Thomas L. Friedman argues that Anthropic’s limited release of Claude Mythos Preview should be read not as a product launch, but as a warning flare. The company says the model can do far more than generate advanced software code. In testing, it also identified thousands of serious vulnerabilities, including flaws across all major operating systems and web browsers.
That shifts the conversation. The issue is no longer simply whether A.I. can help engineers build faster. It is whether a new generation of models can make high-end cyber offense dramatically cheaper, faster and more accessible.
Details
• Anthropic limited access to roughly 40 major technology and infrastructure-linked firms, including companies such as Google, Nvidia, Apple, Microsoft, Amazon and JPMorganChase.
• According to the article, the company concluded that the same capability that makes the model exceptionally strong at software development also makes it unusually powerful at detecting exploitable weaknesses in widely used software.
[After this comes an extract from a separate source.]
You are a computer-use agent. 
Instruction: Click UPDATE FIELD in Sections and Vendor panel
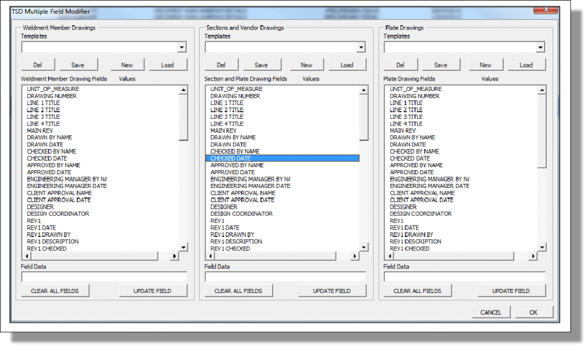332,290
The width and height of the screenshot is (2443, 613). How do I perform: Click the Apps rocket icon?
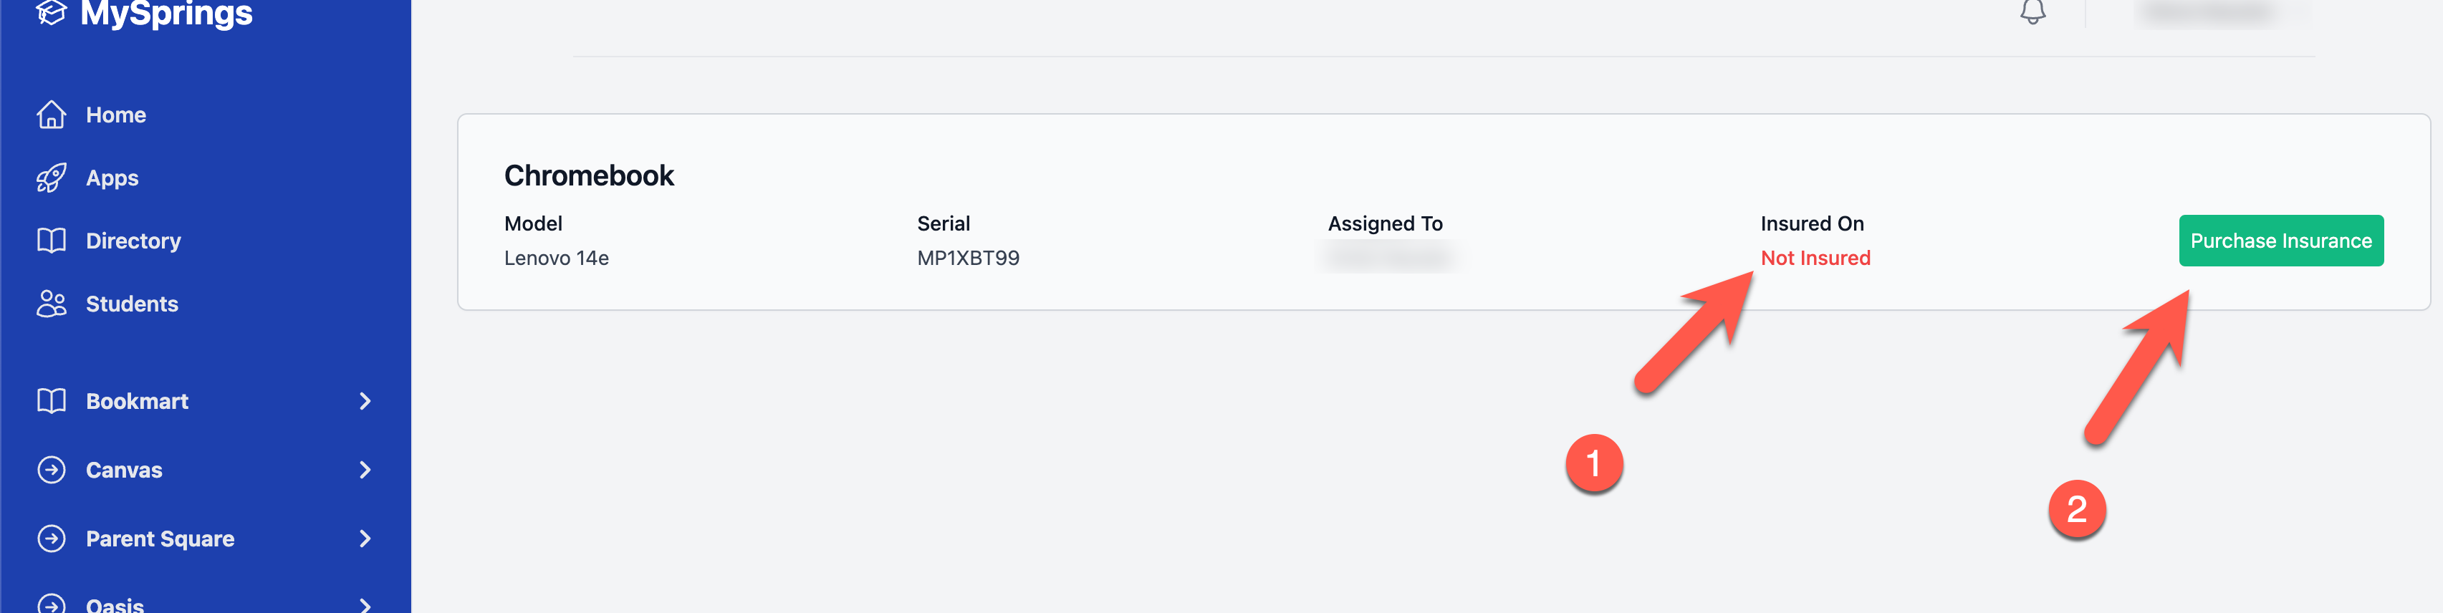[x=51, y=178]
• Friedman stresses that this is not being framed as marketing theater. He writes that major technology companies were already in quiet discussions with the Trump administration about the national security implications before the announcement became public.
• Anthropic’s public explanation is that the model has already uncovered thousands of high-severity vulnerabilities. That matters because the same systems under discussion help run electricity grids, water systems, hospital networks, airline platforms, communications infrastructure and military-linked environments.
• The central fear is straightforward: if tools of this class become widely available, sophisticated cyber intrusion may stop being the preserve of intelligence agencies, elite private-sector teams and well-funded criminal groups. Smaller actors could gain access to capabilities that were once expensive and rare.
• Friedman then pushes the argument into strategic territory. He says the U.S. and China, as the two leading A.I. powers, may need to cooperate to stop these capabilities from diffusing to malicious actors. In his framing, this starts to resemble a nonproliferation problem rather than a standard technology policy debate.
• He cites Craig Mundie, the former Microsoft executive, to argue for three urgent steps: tightly control access to the most advanced models, use the delay to harden software and distribute defensive tools, and build secure protected environments for critical public and private services.
• The article’s deeper point is that this may be one of those threshold moments when a technical advance suddenly becomes a global governance problem.
What next?
The real question is whether governments and major technology firms move fast enough to build a defensive buffer before this level of capability spreads more widely. If they do not, the next phase of A.I. may be defined less by productivity gains and more by systemic cyber vulnerability.